Y me dice por to la cara, que no soy capaz de escribir un microrelato. Pero bueno, vale que tengo faltas de ortografía. Las tengo porque no tengo tiempo para estar releyéndome, y dándole al "corregir" que te trae por defecto el programa donde escribas tú.
También me falta un minidedo, que se encargue de acentuar las esdrújulas correctamente mientras escribo en el teclado a la velocidad impactante de 250 pulsaciones -maldito verano del 98- Que si en vez de un teclao tuviera un piano, seguro que te sacó la melodía de Terminator del tirón.
Y me dice el soplagaitas, que los microrelatos son un chispazo de brillantez.
¡Es como correrte con los vaqueros puesto! no te jodes. Claro que yo tengo esa chispa.
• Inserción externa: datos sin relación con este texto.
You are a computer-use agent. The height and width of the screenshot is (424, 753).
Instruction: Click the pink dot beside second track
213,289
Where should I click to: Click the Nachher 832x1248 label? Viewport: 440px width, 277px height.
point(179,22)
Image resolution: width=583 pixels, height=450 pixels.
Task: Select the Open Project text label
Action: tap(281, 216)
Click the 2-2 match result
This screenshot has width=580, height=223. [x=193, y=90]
Mi segundo apellido es Chispeante... Ya escribí un par de microrelatos en su día y los mandé a concurso. Donde sospechosamente los concursos eran ganados por la misma persona, amiga y simpatizante de una asociación de escritores noveles, que colaboraba con la organización del concurso.:S
¡Ahora todos conmigo el estribillo de Alicia keys & Alejandro Sanz: Uhuhuhu!
Por eso no escribo y mando cosas a concursos, porque no tengo un minidedo que me corrija las faltas. Pero claro que tengo microrelatos, para achantarte la cara esa fea que llevas.
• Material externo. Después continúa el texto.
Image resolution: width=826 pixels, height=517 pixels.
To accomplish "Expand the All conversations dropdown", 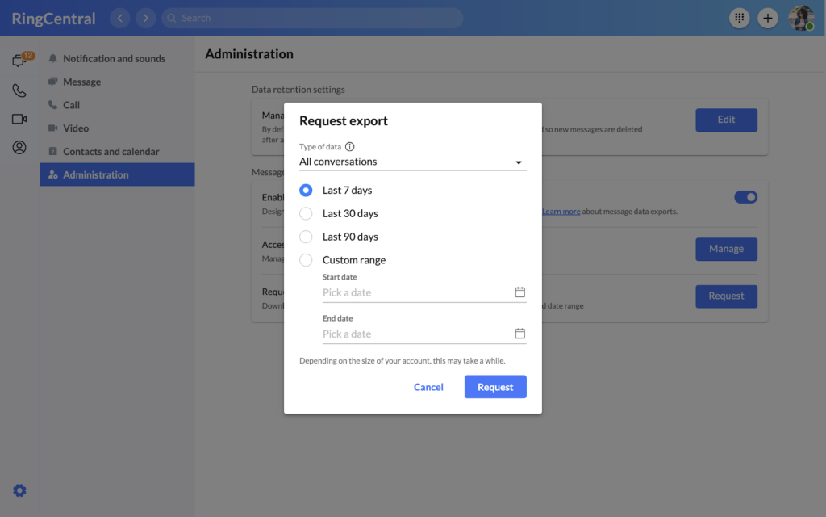I will tap(412, 162).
Si es que lo veo con sus gafas-pasta, y su cigarrillo haciéndose el culto y el bohemio, intentándose follar a la periodista de turno que trabaja por 30 pavos la columna, y que alardea que una vez le corto las uñas a Javier Bardem.
Bah!
Y este tipo, con su chaqueta y su barbita argentina, hablando de todo el mundo que ha visto y recorrido buscando historias... Pero no le cuenta que los billetes del AVE, se lo compró papito por internet.
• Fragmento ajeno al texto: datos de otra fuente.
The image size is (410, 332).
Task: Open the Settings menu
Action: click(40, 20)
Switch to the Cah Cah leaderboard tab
En fin, que aqui tienes uno bocazas. Vaya... pa chiflar con los dos dedos y que le caigan dos piedras...
PROGRESA ADECUADAMENTE
Un día más llego a casa exhausto del colegio. Cansado. Las noches las paso despierto desde hace un semestre. Ni la pasiflora, ni la pavolina, ni la valeriana consiguen sedarme y borrar la imagen obsesiva de la cara de Eva; ya no me alegra sorber la espuma de la cerveza ni de la Coca-Cola. Mañana celebro mi octavo cumpleaños y no quiero ser un precoz depresivo, ni un insulso... Pero sé que jamás seré feliz si no la tengo a mi lado. Desgraciadamente no hay maestro que lo entienda.
-¿Qué te pasa? -Pregunta madre desde la cocina.
-Estoy enamorado –Confieso como un cobarde.
-¿Y cómo lo sabes?
-Porque cuando la veo, me cuelgo la mochila de un asa.